For Equity Perps DEXs, this approach solves the critical customer acquisition challenge. Crypto-native retail interest in US stocks is limited, but traditional brokers hold large pools of retail clients seeking US exposure. Embedding as a backend for brokers allows DEXs to leverage existing customer bases, while brokers handle onboarding and compliance, enabling scalable growth.
4.4 Potential Legal Risks
Despite the business viability of offshore and DeFi models, US regulators’ “long arm” enforcement remains a concern. If offshore protocols fail to effectively block US users (via front-end checks or IP blocking), or if their activities are deemed to involve the US market, they risk severe penalties.

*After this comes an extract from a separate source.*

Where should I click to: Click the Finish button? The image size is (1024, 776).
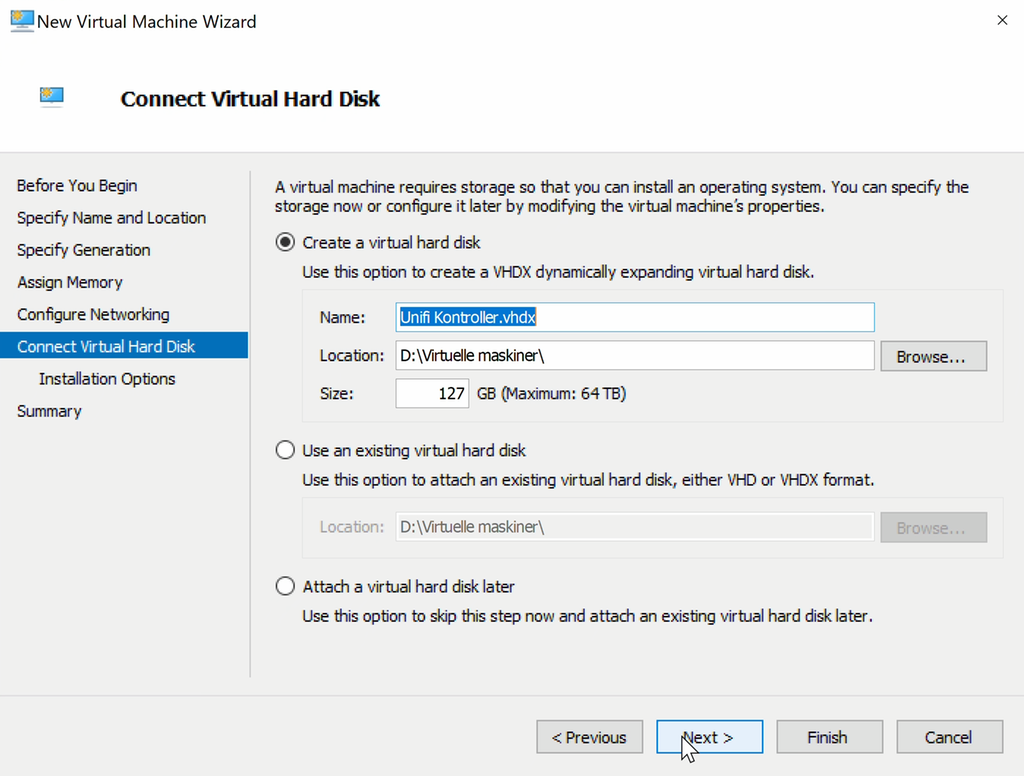tap(829, 737)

Chapter 5: External Variables—The Dual Impact of NYSE’s 24/7 Plan
News that ICE, the parent company of NYSE, plans to launch a 24/7 trading platform presents a major external variable for RWA perpetual contracts. If realized, this could have profound dual effects on DeFi. If users can trade Tesla stocks legally and securely on regulated NYSE or Interactive Brokers 24/7, DeFi’s “around-the-clock trading” advantage may diminish. To survive, DeFi protocols might need to innovate with higher leverage, permissionless access, or complex, composable financial products.
Core Drivers and Mechanisms: Moving from “T+2” to “On-Chain 24/7”

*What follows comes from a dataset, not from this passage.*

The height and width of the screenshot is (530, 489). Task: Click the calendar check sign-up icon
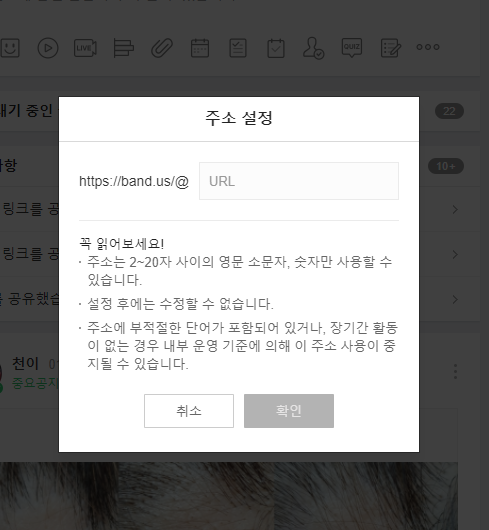pos(276,48)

NYSE’s planned 24/7 platform aims to tokenize US stocks and ETFs, utilizing blockchain tech for instant settlement (T+0), stablecoin deposits, and multi-chain custody. This would break the traditional separation of trading and settlement, reducing risks like those exposed during the GameStop saga. It’s a strategic move to compete with Nasdaq and other incumbents, transforming from an electronic order book to a comprehensive on-chain infrastructure—merging DeFi efficiency with regulatory standards.

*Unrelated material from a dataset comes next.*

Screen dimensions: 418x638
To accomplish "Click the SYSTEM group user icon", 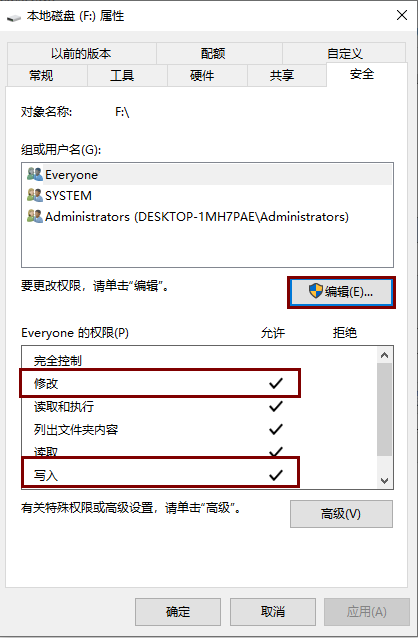I will (35, 195).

Catalyzing and Challenging RWA Ecosystem: Liquidity and Price Discovery
NYSE’s entry would endorse RWA tokenization, solving liquidity issues caused by weekend market closures and price gaps. 24/7 spot price flows could lower arbitrage costs and reduce funding rate volatility, deepening markets. While the “walled garden” compliance approach may squeeze out some non-compliant or synthetic assets, it also guides stablecoins and clearing facilities toward compliance. Native crypto RWA projects should leverage this window before 2026 to differentiate—offering high leverage, no barriers, and cross-protocol interoperability.
Future Outlook: Deep Integration of Traditional and Crypto Finance
Despite debates over “24/7 surveillance” and regulatory pressures, on-chain finance is an irreversible trend. In the medium to long term, traditional giants will reshape value chains, pushing brokerages and custodians to innovate. The future will feature a hybrid ecosystem: regulated platforms providing trusted liquidity, while DeFi continues to innovate in derivatives and global asset allocation. As boundaries blur between crypto and traditional assets, the global capital markets will enter an era driven by AI, real-time pricing, and atomic settlement.
Summary
Looking ahead, RWA Perps are not just shadow markets for Nasdaq or CME; they represent a fundamental rearchitecture of pricing, liquidity distribution, and risk transfer mechanisms. As liquidity infrastructure matures, they will become the optimal on-chain vehicle for global leverage demand.